*WHAT NEEDS TO BE DONE*
Count the lines of the listing below that contain the string "badge" with case taken into account. Reply with the number only.

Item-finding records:

··········

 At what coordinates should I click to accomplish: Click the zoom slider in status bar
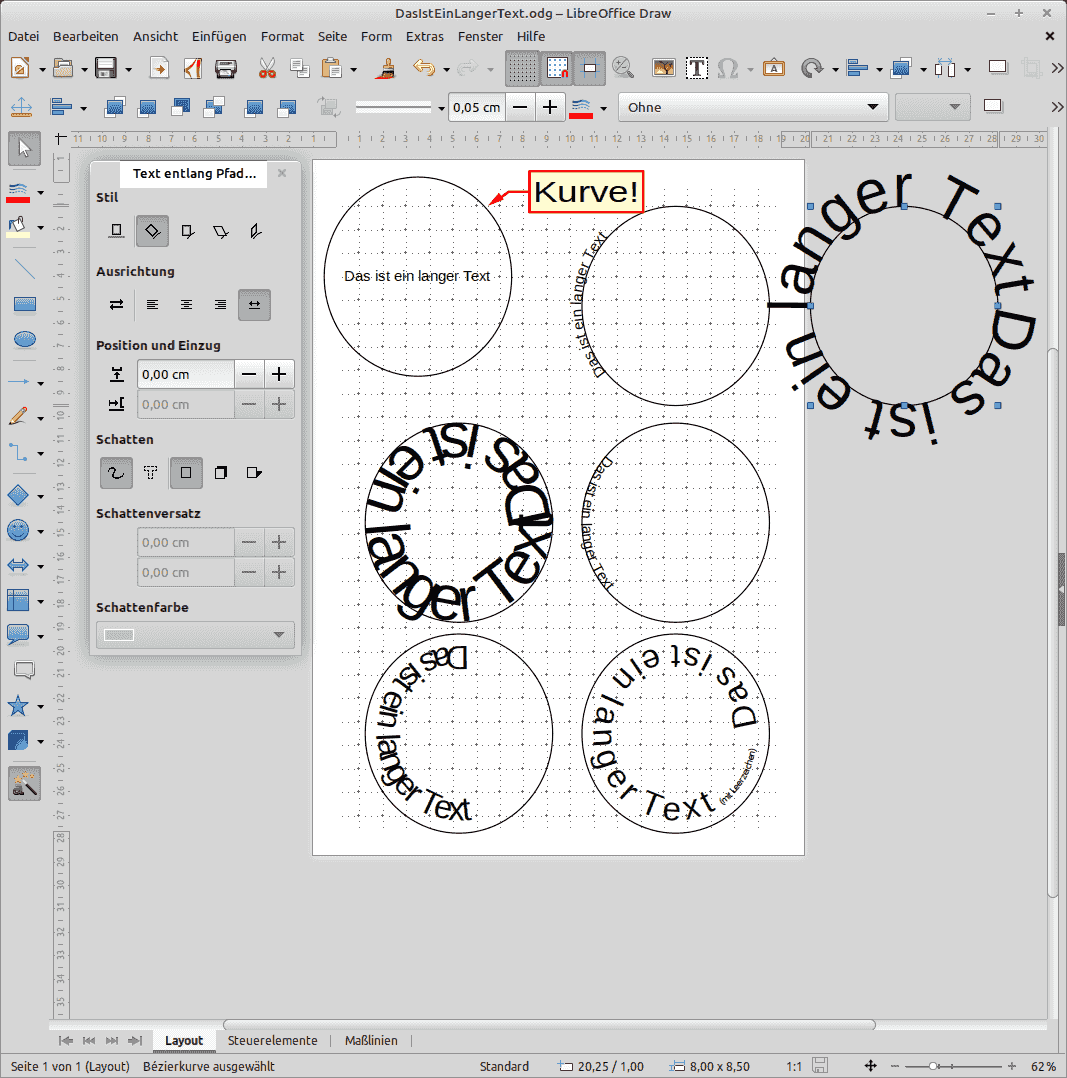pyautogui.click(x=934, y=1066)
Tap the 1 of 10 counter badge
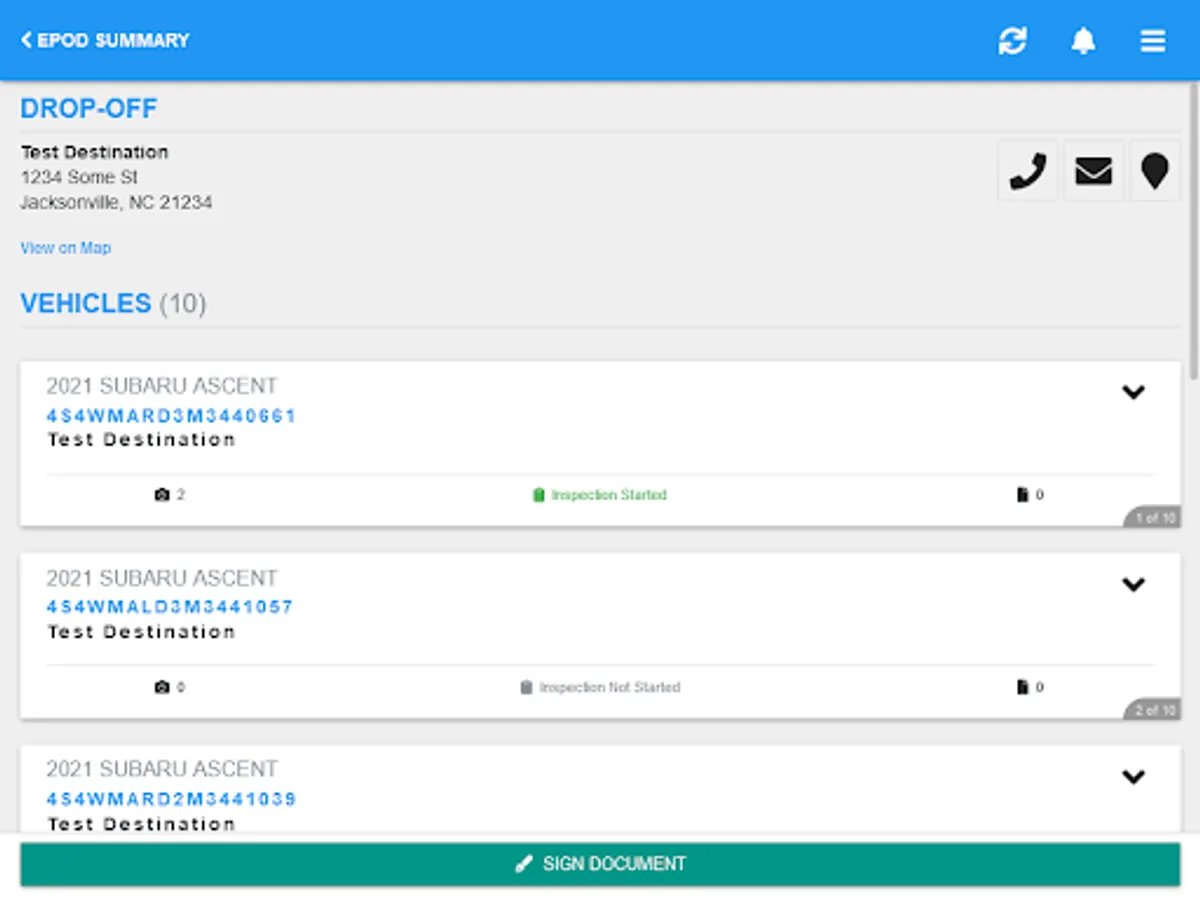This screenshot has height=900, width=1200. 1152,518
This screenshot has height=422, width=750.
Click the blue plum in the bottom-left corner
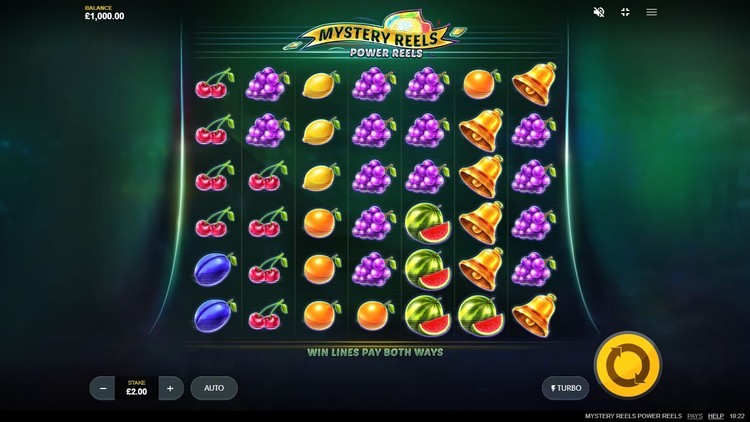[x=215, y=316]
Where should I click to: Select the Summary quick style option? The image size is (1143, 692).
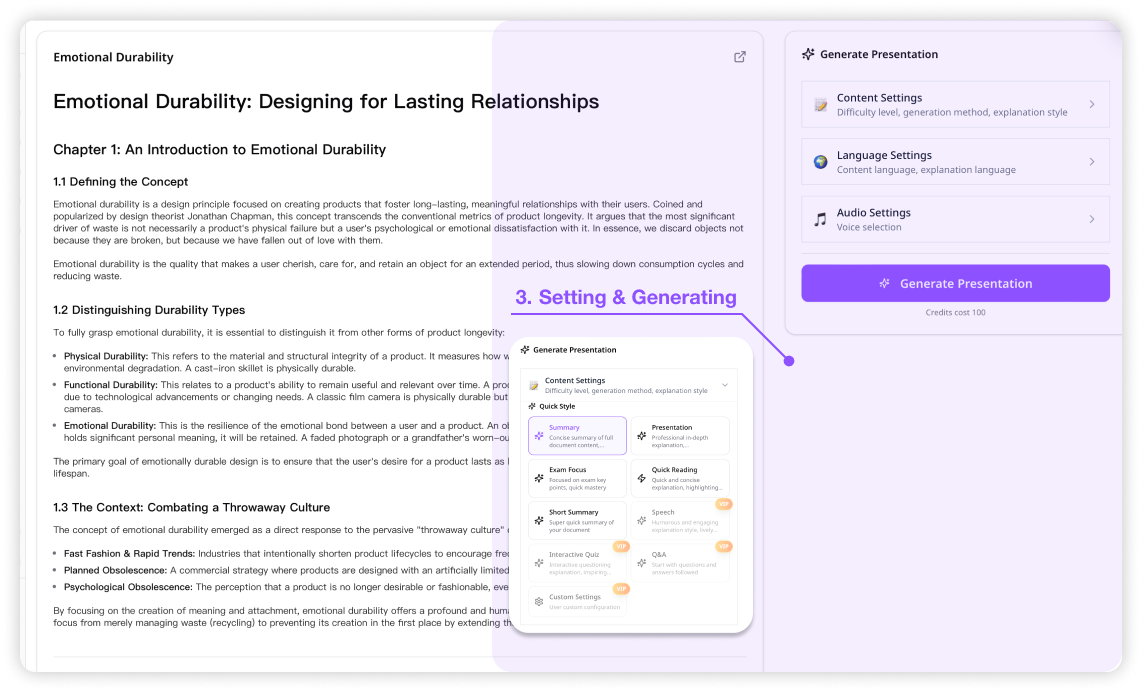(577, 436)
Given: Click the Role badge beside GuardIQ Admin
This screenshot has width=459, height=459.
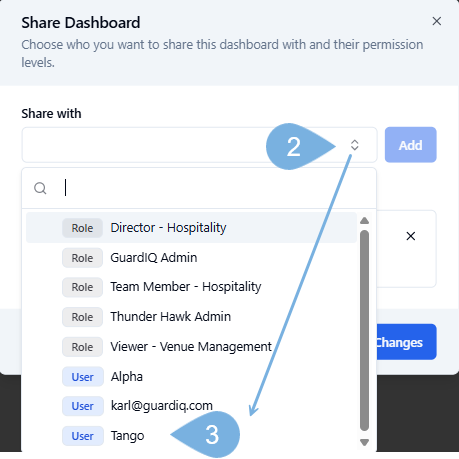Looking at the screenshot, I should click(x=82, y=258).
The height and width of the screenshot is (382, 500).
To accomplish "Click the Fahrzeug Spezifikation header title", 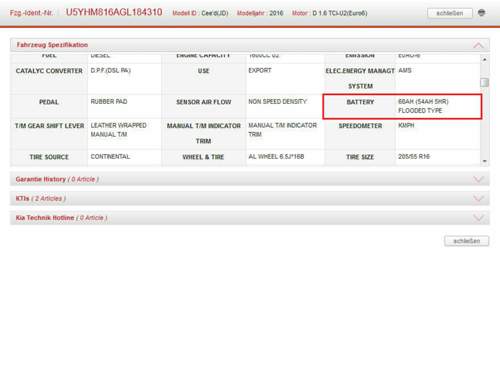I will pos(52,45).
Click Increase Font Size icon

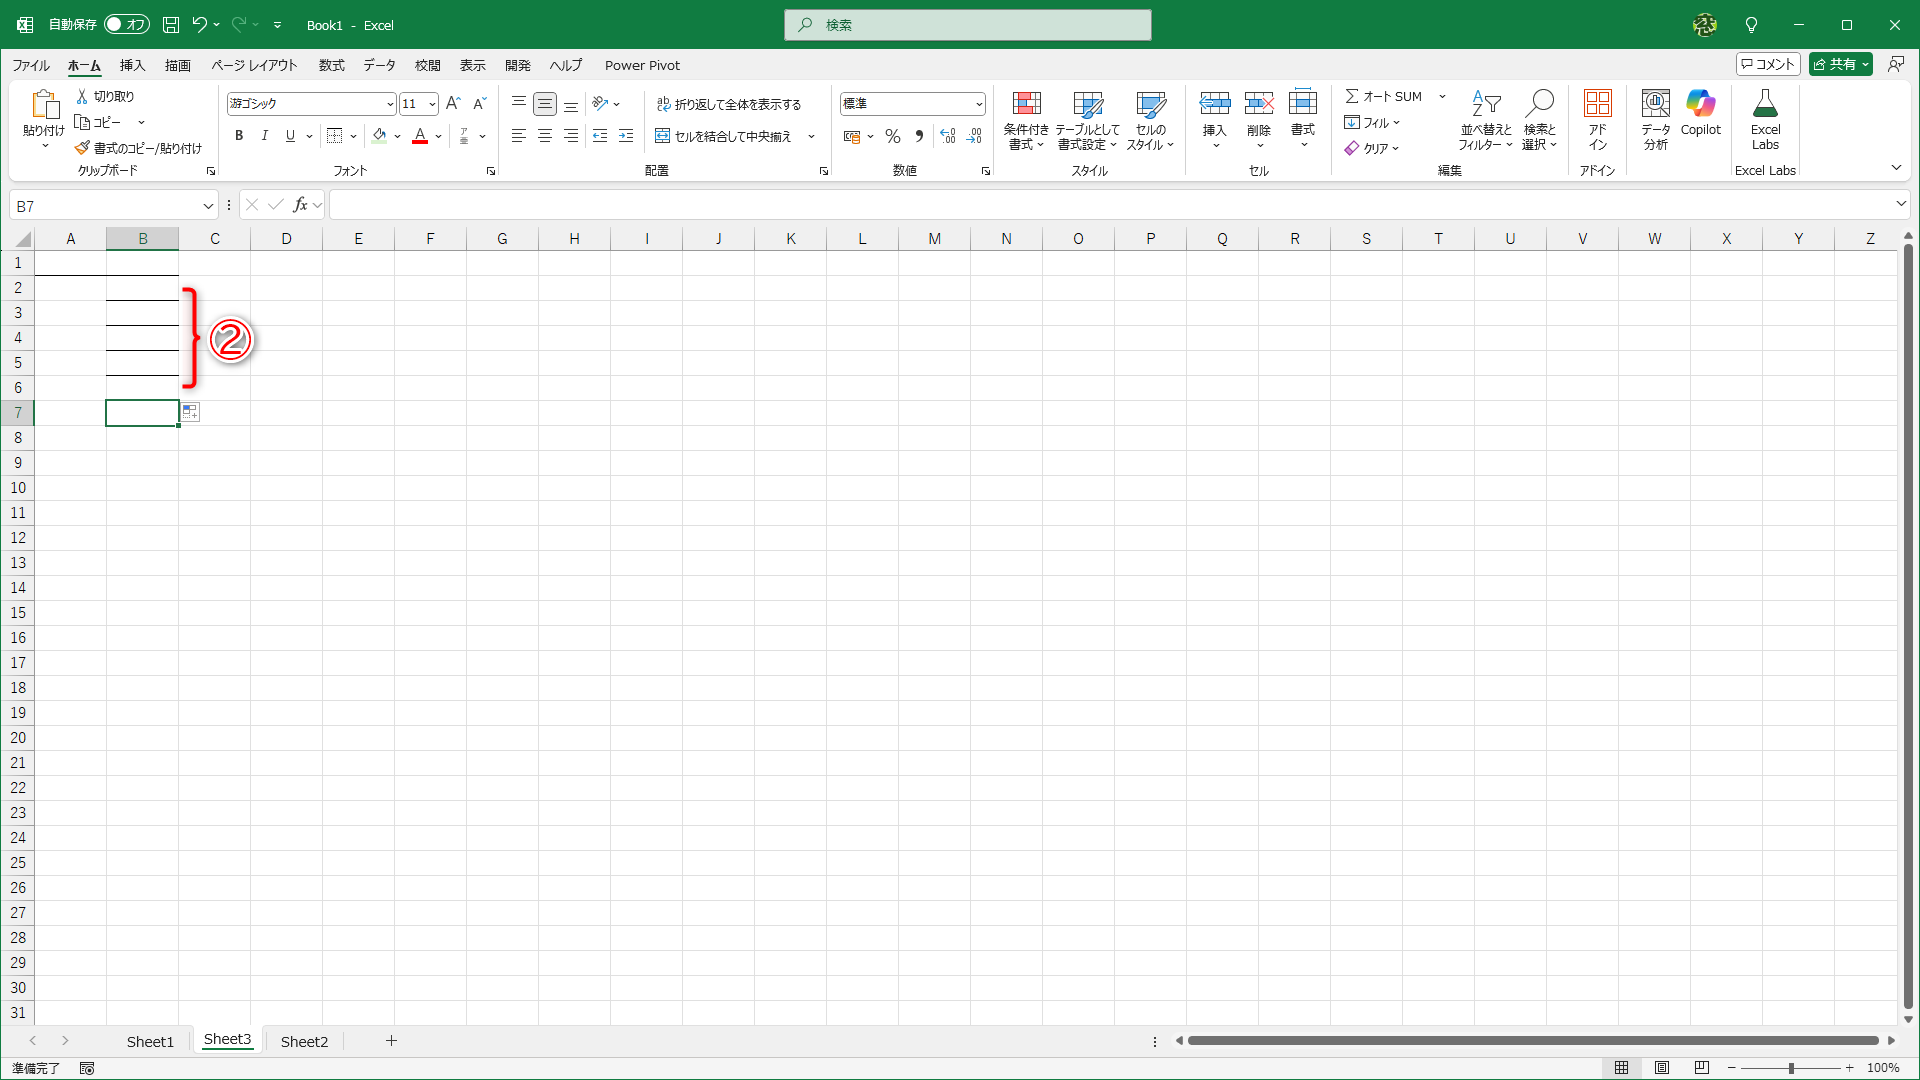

··········

*EXERCISE SOLUTION*
2